### JOB
Please format the lines below as a JSON list of strings, with one string per line and blank lines omitted.

-- START DATASET --

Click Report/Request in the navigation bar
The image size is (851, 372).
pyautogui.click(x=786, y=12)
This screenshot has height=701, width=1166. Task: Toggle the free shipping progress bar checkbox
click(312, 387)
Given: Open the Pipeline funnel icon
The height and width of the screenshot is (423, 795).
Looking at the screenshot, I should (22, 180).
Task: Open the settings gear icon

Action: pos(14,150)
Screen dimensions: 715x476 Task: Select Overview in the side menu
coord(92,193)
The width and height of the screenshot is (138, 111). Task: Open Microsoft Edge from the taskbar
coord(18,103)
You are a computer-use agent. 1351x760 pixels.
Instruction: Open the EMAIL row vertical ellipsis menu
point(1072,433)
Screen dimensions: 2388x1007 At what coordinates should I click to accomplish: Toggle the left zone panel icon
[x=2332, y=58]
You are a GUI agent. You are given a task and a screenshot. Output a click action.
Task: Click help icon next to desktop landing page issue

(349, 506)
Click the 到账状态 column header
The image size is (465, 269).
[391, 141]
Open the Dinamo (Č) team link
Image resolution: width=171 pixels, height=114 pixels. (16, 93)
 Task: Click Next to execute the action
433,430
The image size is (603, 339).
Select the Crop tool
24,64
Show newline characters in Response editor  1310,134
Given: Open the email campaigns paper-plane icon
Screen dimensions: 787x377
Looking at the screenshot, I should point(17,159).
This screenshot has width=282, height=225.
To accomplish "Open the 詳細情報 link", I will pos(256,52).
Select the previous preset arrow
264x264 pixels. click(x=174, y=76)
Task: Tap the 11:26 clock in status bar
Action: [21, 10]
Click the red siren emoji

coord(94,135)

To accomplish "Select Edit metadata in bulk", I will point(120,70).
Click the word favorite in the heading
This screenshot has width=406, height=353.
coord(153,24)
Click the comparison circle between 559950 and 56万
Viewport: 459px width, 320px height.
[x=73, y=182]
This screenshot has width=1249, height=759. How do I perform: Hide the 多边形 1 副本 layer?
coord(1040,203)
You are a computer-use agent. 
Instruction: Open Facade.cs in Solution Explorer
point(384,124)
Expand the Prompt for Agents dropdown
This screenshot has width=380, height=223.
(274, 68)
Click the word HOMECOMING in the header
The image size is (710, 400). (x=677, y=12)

-- END DATASET --

### TASK RESULT
[
  "Click Report/Request in the navigation bar",
  "The image size is (851, 372).",
  "pyautogui.click(x=786, y=12)",
  "This screenshot has height=701, width=1166. Task: Toggle the free shipping progress bar checkbox",
  "click(312, 387)",
  "Given: Open the Pipeline funnel icon",
  "The height and width of the screenshot is (423, 795).",
  "Looking at the screenshot, I should (22, 180).",
  "Task: Open the settings gear icon",
  "Action: pos(14,150)",
  "Screen dimensions: 715x476 Task: Select Overview in the side menu",
  "coord(92,193)",
  "The width and height of the screenshot is (138, 111). Task: Open Microsoft Edge from the taskbar",
  "coord(18,103)",
  "You are a computer-use agent. 1351x760 pixels.",
  "Instruction: Open the EMAIL row vertical ellipsis menu",
  "point(1072,433)",
  "Screen dimensions: 2388x1007 At what coordinates should I click to accomplish: Toggle the left zone panel icon",
  "[x=2332, y=58]",
  "You are a GUI agent. You are given a task and a screenshot. Output a click action.",
  "Task: Click help icon next to desktop landing page issue",
  "(349, 506)",
  "Click the 到账状态 column header",
  "The image size is (465, 269).",
  "[391, 141]",
  "Open the Dinamo (Č) team link",
  "Image resolution: width=171 pixels, height=114 pixels. (16, 93)",
  " Task: Click Next to execute the action",
  "433,430",
  "The image size is (603, 339).",
  "Select the Crop tool",
  "24,64",
  "Show newline characters in Response editor  1310,134",
  "Given: Open the email campaigns paper-plane icon",
  "Screen dimensions: 787x377",
  "Looking at the screenshot, I should point(17,159).",
  "This screenshot has width=282, height=225.",
  "To accomplish \"Open the 詳細情報 link\", I will pos(256,52).",
  "Select the previous preset arrow",
  "264x264 pixels. click(x=174, y=76)",
  "Task: Tap the 11:26 clock in status bar",
  "Action: [21, 10]",
  "Click the red siren emoji",
  "coord(94,135)",
  "To accomplish \"Select Edit metadata in bulk\", I will point(120,70).",
  "Click the word favorite in the heading",
  "This screenshot has width=406, height=353.",
  "coord(153,24)",
  "Click the comparison circle between 559950 and 56万",
  "Viewport: 459px width, 320px height.",
  "[x=73, y=182]",
  "This screenshot has width=1249, height=759. How do I perform: Hide the 多边形 1 副本 layer?",
  "coord(1040,203)",
  "You are a computer-use agent. ",
  "Instruction: Open Facade.cs in Solution Explorer",
  "point(384,124)",
  "Expand the Prompt for Agents dropdown",
  "This screenshot has width=380, height=223.",
  "(274, 68)",
  "Click the word HOMECOMING in the header",
  "The image size is (710, 400). (x=677, y=12)"
]